======== Material shown ========

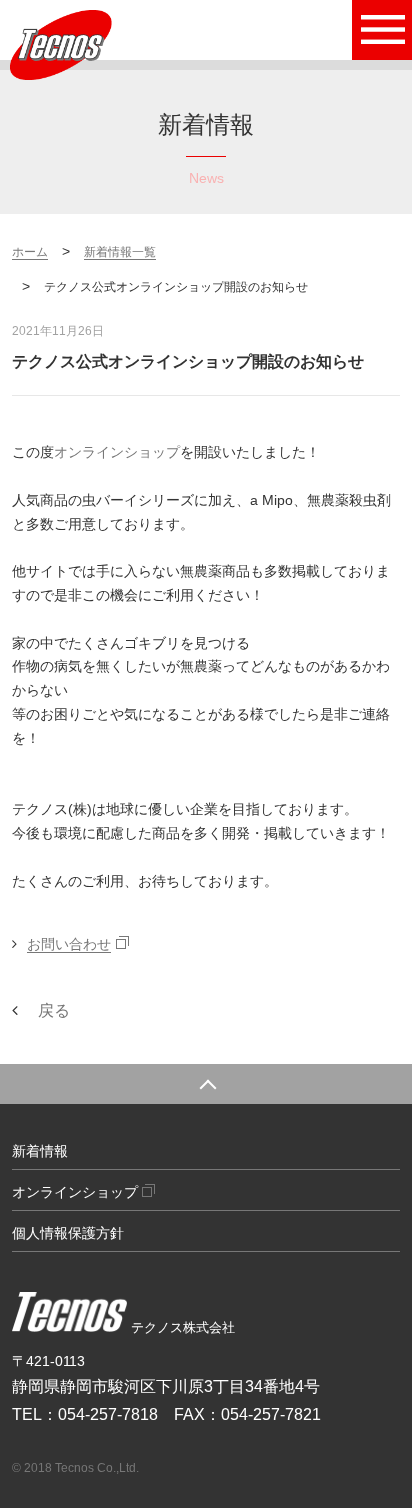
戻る (54, 1010)
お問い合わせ (69, 944)
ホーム (30, 252)
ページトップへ (206, 1084)
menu (382, 30)
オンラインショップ (117, 452)
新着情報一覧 (120, 252)
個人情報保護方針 (68, 1233)
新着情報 (40, 1151)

========

**Your objective:** All of the listing above has to be reproduced exactly, though without its images.

**Answer to this task:**
戻る (54, 1010)
お問い合わせ (69, 944)
ホーム (30, 252)
ページトップへ (206, 1084)
menu (382, 30)
オンラインショップ (117, 452)
新着情報一覧 (120, 252)
個人情報保護方針 (68, 1233)
新着情報 (40, 1151)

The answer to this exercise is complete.